If I am wrong in my understanding, please feel free to correct me
In my project, we have a timeseries database. It is setup as 3-node (One leader, 2 read-replicas) patroni cluster. Each node is an AWS EC2 instance where time-series data stored in hypertables supported by TimescaleDB extension on a Postgres database. We are using opensource timescaledb here.
As the data is growing each day, the EBS data volume on a node (EC2 instance) is expected to hit its size limit in future. Hence there need of sharding.
As the potential solution, we looked at distributed hypertables in timescaledb. But it seems to be a dead end as they have deprecated multi-node support (on top of which distributed hypertables are provided) in opensource timescaledb.
There is another option i.e. to use Citus (Postgres extension to implement sharding). But, Citus doesn’t support TimescaleDB extension in Postgres. So, as a high level solution in this case, we have to convert timescaleDB hypertables to regular Postgres tables first for us to be able to use Citus. So far Citus seems to be most suitable (relatively) choice to implement sharding.
Could someone please suggest a better way?

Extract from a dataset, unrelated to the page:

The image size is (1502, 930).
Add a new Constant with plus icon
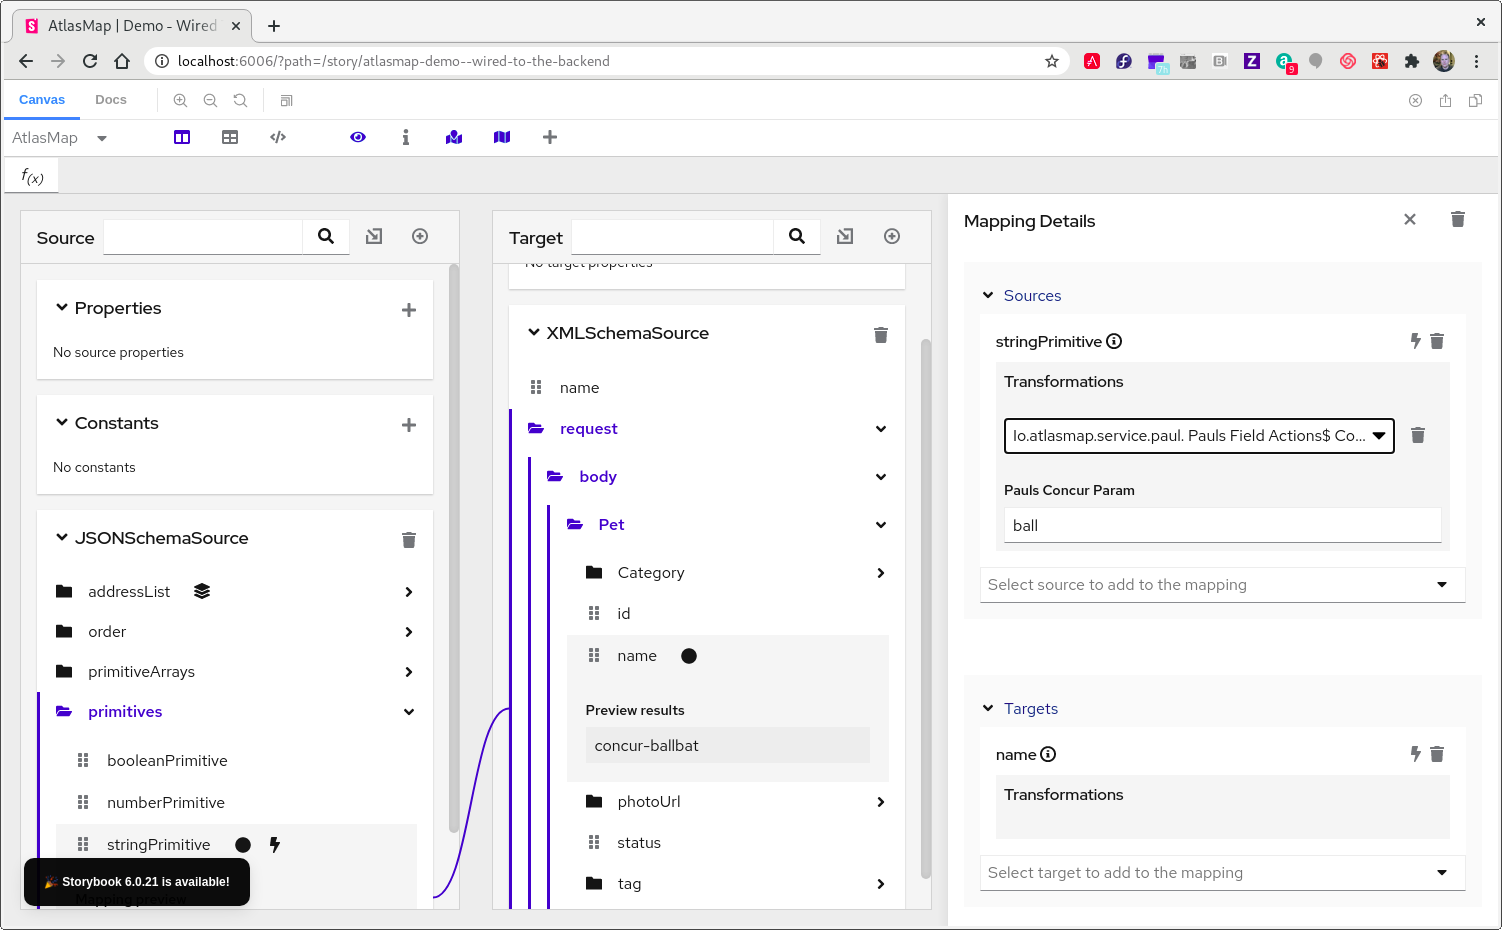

Edit Note: Data archival or purge is not an options for us. All of the data is needed. Compression has been applied already as much it is possible. This has bought us some additional time before the storage limit for an EBS data volume is reached, but eventually sharding will be required.
3
I’d like to share some guidance on using Citus for timeseries datasets. If you are ok to convert your hypertables to vanilla tables, here are some of your options:
- Create partitions and shards
- Scale out ( i.e. distribute shards across worker nodes)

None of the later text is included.